Des héros rassurants (pour les hommes) qui tournent le dos à la réalité sociale
En refusant d’intégrer une dimension « féminine » et en se conformant à un modèle masculin traditionnel, les personnages qu’incarne Belmondo ne reflètent pas la réalité sociale de l’époque, mais révèlent indubitablement les angoisses masculines face à l’autonomie grandissante des femmes, bien avant les mouvements féministes des années 1970. Le charme viril de Belmondo vient donc de sa capacité à compenser un physique médiocre en masquant par une attitude décontractée une masculinité traditionnelle : surnommé « Il brutto » en Italie, Belmondo incarne une « beauté barbare » selon Andréï Makine (Au temps du fleuve amour, 1994), caractéristique radicalement opposée à celle de son futur rival au box-office, le bel androgyne Alain Delon. En ce sens, Belmondo est un « héros » moderne, capable d’utiliser l’humour pour se moquer des autres comme de lui-même, mais qui ne départit pas pour autant des valeurs « archaïques ». La persona belmondienne est bien éloignée de l’individu « très timide et souvent aussi tendre qu’une jeune fille », que décrit Madame Belmondo dans Cinémonde.

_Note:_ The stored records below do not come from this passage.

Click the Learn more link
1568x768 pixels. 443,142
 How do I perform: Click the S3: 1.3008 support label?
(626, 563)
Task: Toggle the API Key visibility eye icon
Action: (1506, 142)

Au cours des décennies 1970/1980, Belmondo n’a plus besoin de se confronter aux autres pour affirmer sa virilité. Dans Le Marginal (Deray, 1983), le commissaire qu’interprète Belmondo se rend dans un bar gay dans lequel un client vient le provoquer. Mais, au lieu de se battre, notre héros national envoie sans effort son adversaire au sol, avec une ironie désarmante et homophobe : « les dames d’abord ! ». Cette humiliation met les rieurs de son côté. L’originalité de la persona belmondienne est que, progressivement, notamment à partir de Peau de banane (1963) et L’Homme de Rio (1964), elle va intégrer une dimension comique sans pour autant nuire à ses qualités viriles, ce qui est nouveau pour l’époque.
Dans la savoureuse comédie L’Homme de Rio (de Broca, 1964), la violence exercée contre sa partenaire est cette fois symbolique, l’humour et la dérision permettant de dédouaner le héros. Dans la première séquence du film, par exemple, le héros est un appelé en permission incapable d’envisager que sa fiancée puisse le quitter pour un autre homme. Si cela devait arriver, confie-t-il à son ami, il la giflerait. Mais Belmondo surjoue et la paire de claques qu’il mime apparaît comme un acte bien dérisoire et que, manifestement, il n’oserait pas vraiment réaliser. Ici, l’humour permet au héros de compenser son incapacité à maîtriser sa jeune et dynamique fiancée incarnée par la pétulante François Dorléac.
Pendant plusieurs décennies, Belmondo incarnera des personnages modernes qui regardent le monde avec une ironie glaçante sans pour autant être en rupture avec une virilité archaïque et dangereuse. Mais l’acteur, c’est aussi « Bébel », bien évidemment, le bon copain-sympathique-jouisseur de la vie. Cette ambivalence peut expliquer l’immense succès de la star auprès d’un large public.